Case #3: Switching to HTTPS will affect my search engine ranking
We know that being on HTTPS is a positive ranking signal and we also know that Google gives priority to HTTPS over HTTP. But, many people are concerned about having two versions (HTTP and HTTPS) of their website can negatively impact their search engine ranking.
This is where we turn it over to Google for guidance. Google has a few best practices you can follow when moving your website to HTTPS, which includes:
- Serving 301 redirects to show search engines that your website is at the HTTPS version
- Serving canonical link elements on your HTTPs website to reinforce that the HTTPS version is the preferred version of your website.
Useful Google guides and resources:
- Overview: Site moves with URL changes
- Secure your site with HTTPS
- Planning on moving to HTTPS? Here are 13 FAQs!
Case #4: What about the 3rd parties my website depends on?
If you have 3rd party dependencies on your website, such as ads, images or legacy content, they will have an effect on your switch to HTTPS.
In a nutshell, all content on your HTTPS website needs to be available over HTTPS. This includes scripts, iframes, images, videos and all other active content.
If you are running AdSense ads on your website, then we have great news for you! All AdSense ad requests are served over HTTPS, with the exception of users in countries that block HTTPS traffic. Plus, this is not just a Google Adsense thing – the major ad systems on the Internet are also serving ads over HTTPS. If the ad system you are using is not using HTTPS, then you need to ask them Why not?
In terms of all other 3rd party content on your website, loading non-secure HTTP content on HTTPS websites will result in them being blocked entirely. While you can’t control these 3rd party content, you can use Google’s free security auditing tool called Lighthouse to help you identify which website resources still load using insecure HTTP. This way, you don’t have to rely on users to report broken images, etc. – you can find and fix these problems sooner.

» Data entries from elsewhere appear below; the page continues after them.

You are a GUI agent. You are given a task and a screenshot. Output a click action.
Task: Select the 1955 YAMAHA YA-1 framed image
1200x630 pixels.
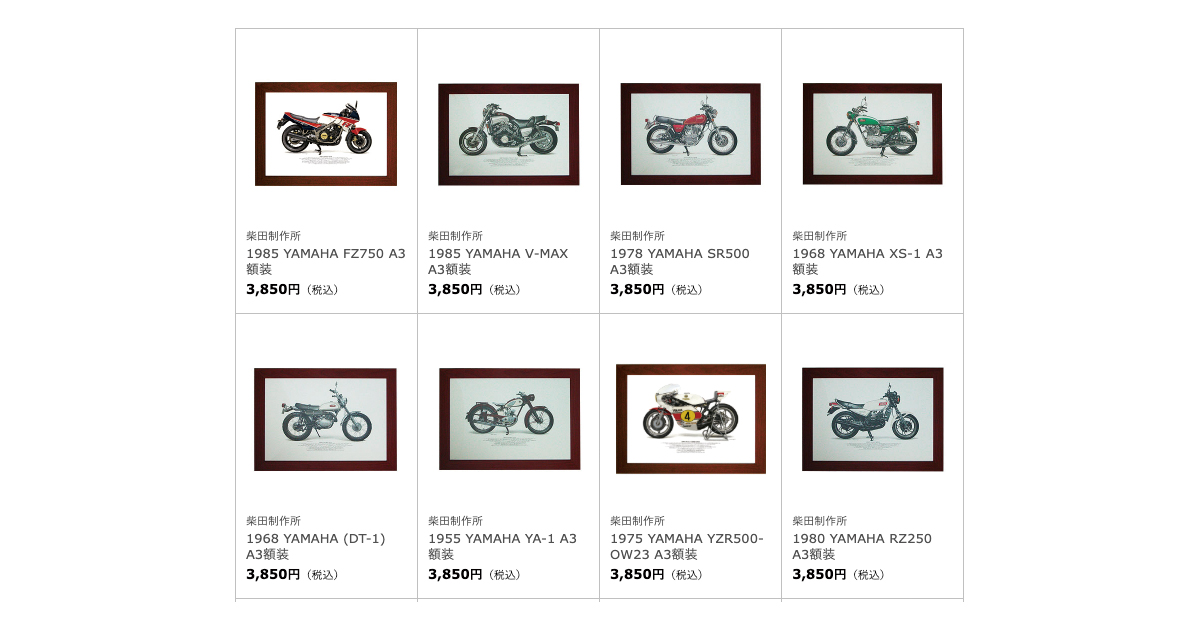[508, 419]
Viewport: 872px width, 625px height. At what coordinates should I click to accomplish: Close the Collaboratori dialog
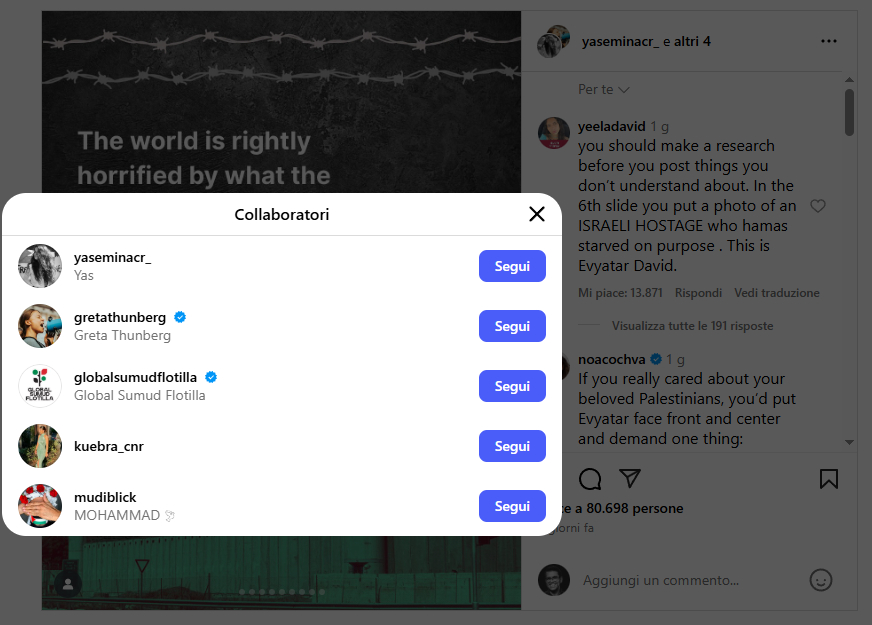[537, 214]
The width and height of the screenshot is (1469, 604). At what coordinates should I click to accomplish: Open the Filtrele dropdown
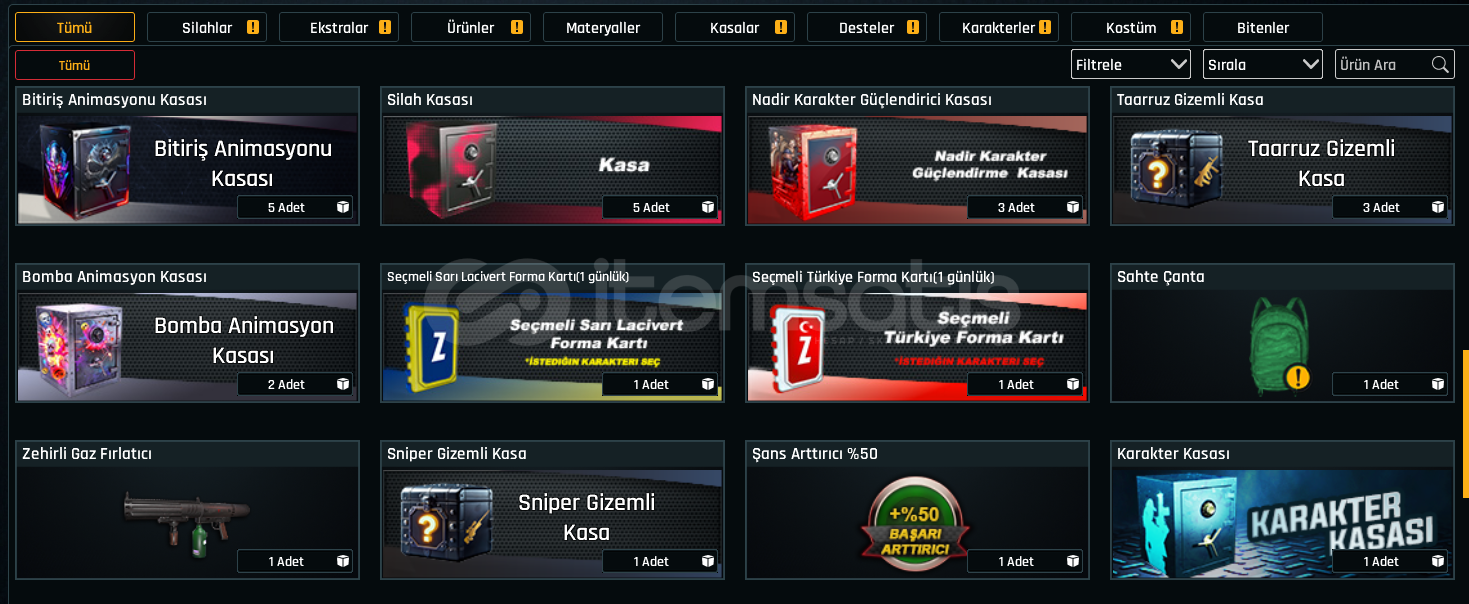[1131, 65]
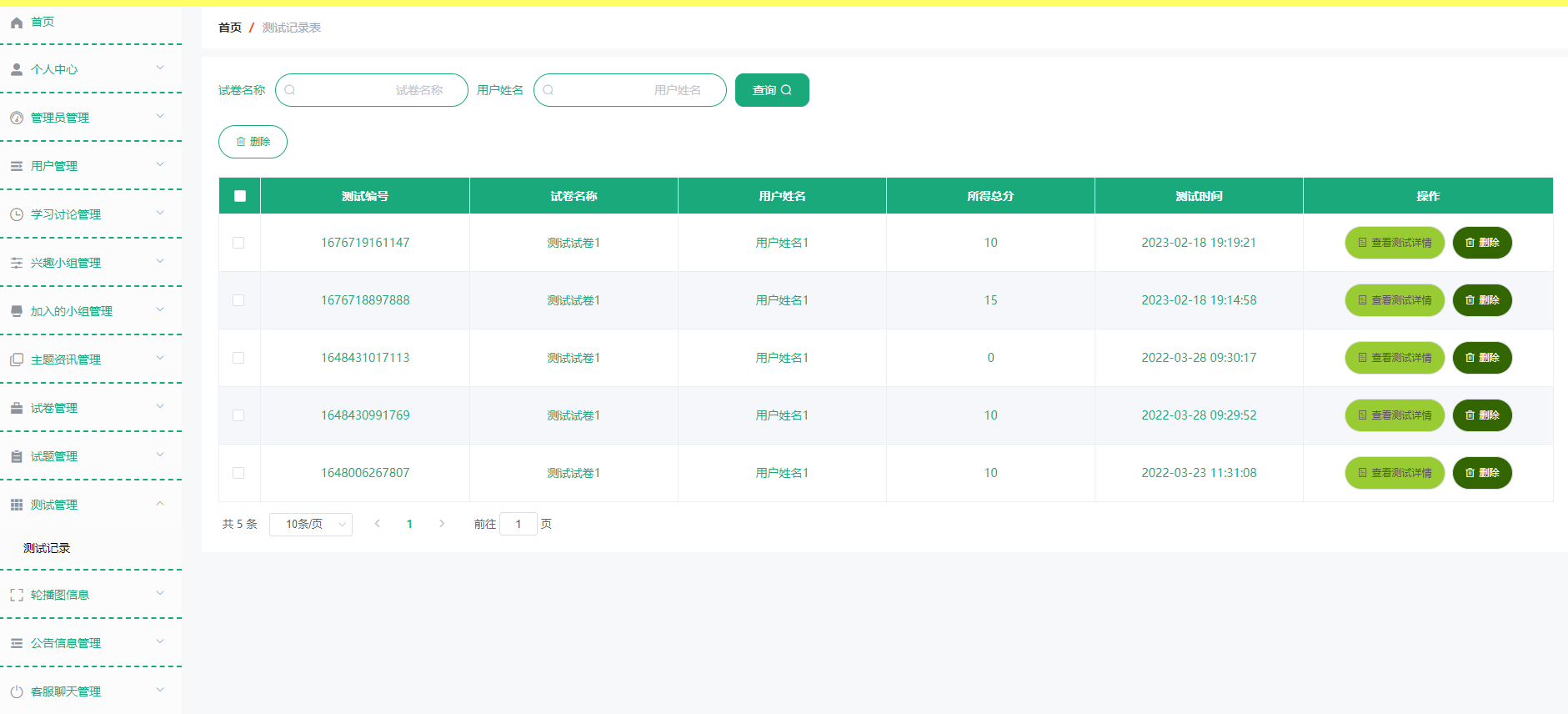
Task: Click the grid icon beside 测试管理
Action: click(17, 505)
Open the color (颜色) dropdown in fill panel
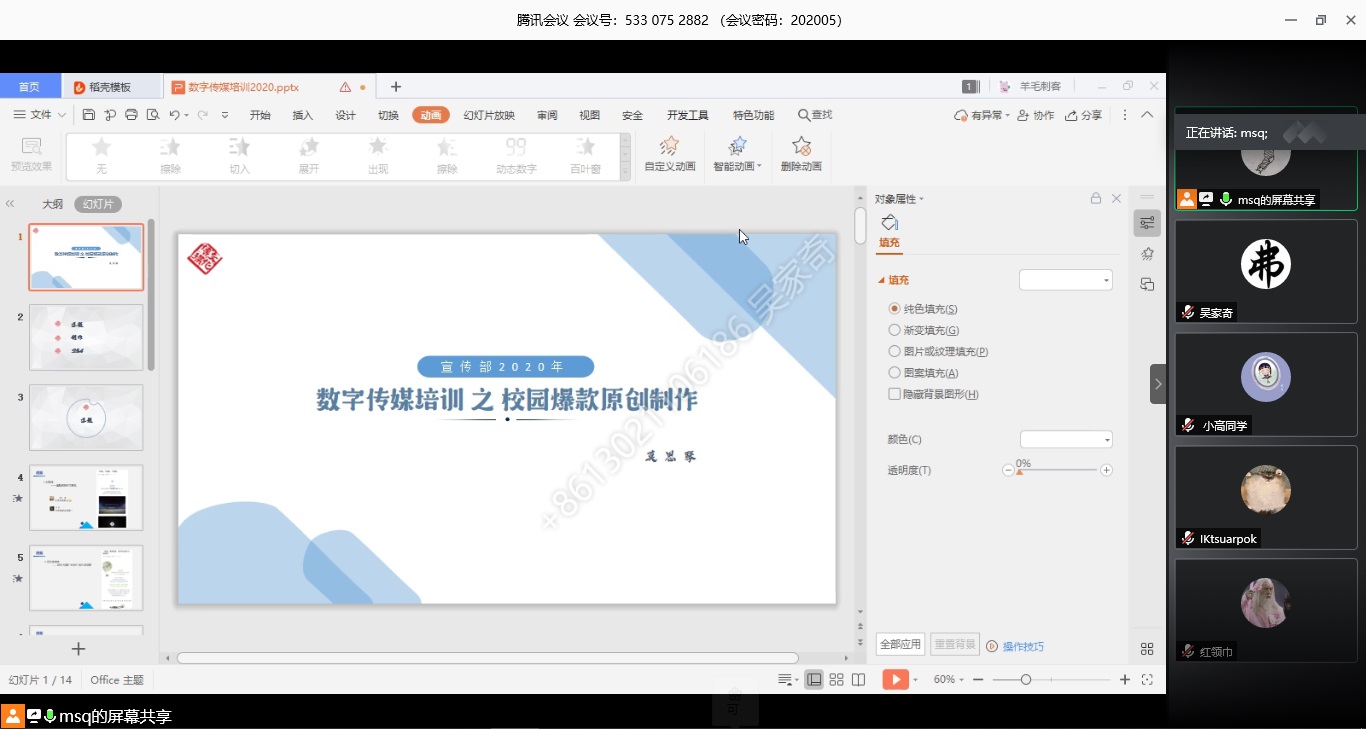The height and width of the screenshot is (729, 1366). 1066,439
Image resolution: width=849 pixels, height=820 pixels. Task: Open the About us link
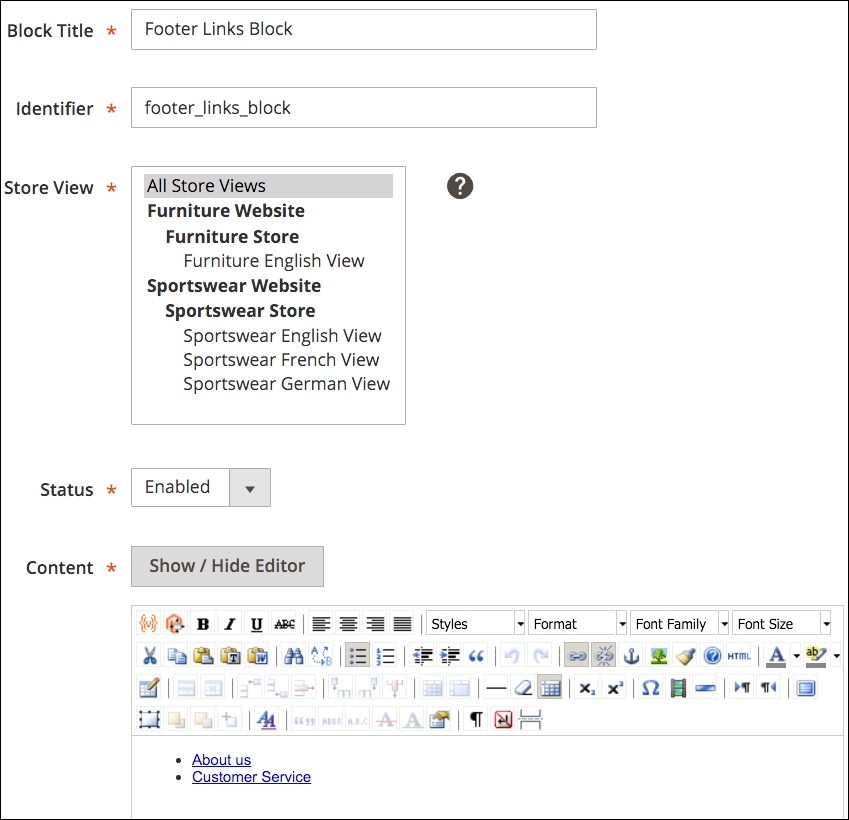(221, 760)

How can I migrate to HTTPS?
Moving your website to HTTPS is not as complicated as it used to be, as HTTPS is becoming more common. Here are 2 methods that we can suggest:
Method 1 (Manual Method):
The manual method is to purchase an SSL certificate. With Doteasy, it is also required to have a dedicated IP in order to install the SSL certificate, as this will help to prevent issues with older browsers and devices. You can install the SSL certificate in the cPanel. (Of course, Doteasy can take care of this entire process for you!) The last step is to make sure that your website is updated to use HTTPS. Be sure to redirect your website pages to HTTPS by changing the code in the .htaccess file. If you don’t have an .htaccess file, you can create it in the cPanel file manager. If you need any help, feel free to give Doteasy a call, and our team can help you with these steps!
Take a look at our articles that explain SSL and HTTPS even further!
Method 2 (Automatic Installation with Business Hosting Plans):
For a cost and time effective option, you can consider a Doteasy Business Hosting plan. The business plans include both SSL and a dedicated IP for free, and SSL is automatically installed for all domains with your account. ALL domains associated with your account (including subdomains and add-ons!) have SSL included automatically at no extra cost. If you manage multiple domains, this may be a great time to consolidate all of your domains under one business hosting plan, as SSL certificates are included for all of them.
You can find more information about other advanced resources included with the business plans here.
As you can see, these crucial changes are happening fast. If you haven’t made the switch yet, you need to switch to HTTPS very soon – before it becomes an emergency this July.